Pauline Linger from Harlow, who works in retail, booked a trip with her partner, Andy Parker to Kefalonia. The holiday with Lastminute.com cost £945, including flights from Stansted on Ryanair.

On the ATOL certificate, Lastminute.com told them they had booked a “Flight and Hotel Package to Kefalonia for 7 nights”. But as she studied the details of the hotel she had booked, she was alarmed to read: “With a stay at Skala Hotel, you’ll be centrally located in Patmos.”

Patmos is close to the Turkish coast on the far east of the country, while Kefalonia is the largest of the Ionian islands at the extreme west of Greece.

The journey between them is more than 400 miles, and involves two ferry voyages and a long drive. Sailing schedules make the trip long and arduous, taking three days or more.

Going places: the journey from Kefalonia to Patmos, as recommended by Google
Going places: the journey from Kefalonia to Patmos, as recommended by Google (Google)

When Ms Linger realised the nature of the package holiday they had booked, she immediately phoned the company. She says that call-centre staff told her: “You knew the deal, you clicked on it. Ma’am, you’re going to that hotel.”

Ms Linger told the story on ITV’s This Morning. She said that in another conversation, Lastminute.com’s call centre told her that no one would contact her until 48 hours before departure. She was left in tears because of the lack of care.

When The Independent intervened, the online travel company promised a full refund to the couple. But a day after The Independent alerted the company to the problem, it continued to sell packages involving flights to Kefalonia with beds at a dozen different properties on Patmos – including the three-star Skala Hotel where Ms Linger was booked.

The company invites customers to choose their destination, then to select from a list of accommodation options. Lastminute.com was selling packages comprising flights to Kefalonia and accommodation in at least a dozen hotels on Patmos.

Lastminute.com, which is part of a Swiss travel firm, blamed a “technical issue” and said the firm “would like to apologise for any inconvenience caused” and also for “the poor handling of the two initial calls”.

A spokesperson for the online travel agent told The Independent: “As customers are at the heart of our business and their satisfaction is the number one priority to us, our Senior Customer Care Team have since been in touch with the customer to explain why this happened and offered a full refund.”

The firm said it could take two weeks to return the money.

A spokesperson for Abta, the travel association, said: “It’s perfectly reasonable to expect your hotel to be close to the airport and not to have to trek halfway across the Med.”

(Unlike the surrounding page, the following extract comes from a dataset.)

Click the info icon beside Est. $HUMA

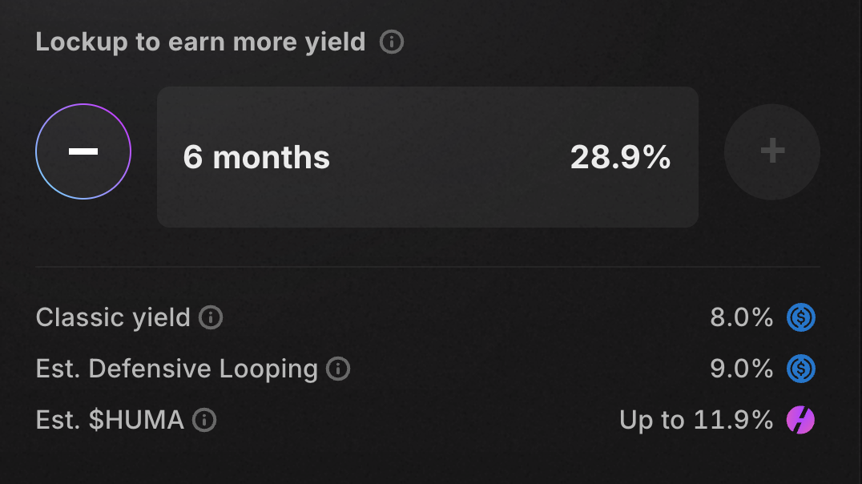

Kefalonia is the setting for Louis de Bernières' novel, Captain Corelli's Mandolin. Patmos has an even stronger literary claim, being the location where the Bible’s Book of Revelation was written.

Pauline Kimber and Andy Parker bought transfers for the journey from the airport to their hotel for just £20 per person each way – remarkable value considering the journey involved from Kefalonia to Patmos.

From the airport, they would need to travel to the port of Poros, and wait overnight for the first ferry to Kyllini on the mainland. There follows a long trek across the Peloponnese to Athens and the port of Piraeus, where another overnight stay is needed before the first available sailing on Blue Star, on Wednesday evening.

Following an eight-hour overnight ferry trip, the couple would have arrived in Patmos in the early hours of Thursday morning, three-and-a-half days after leaving Stansted. They would have less than a day on Patmos before beginning the long journey back to Kefalonia the same evening.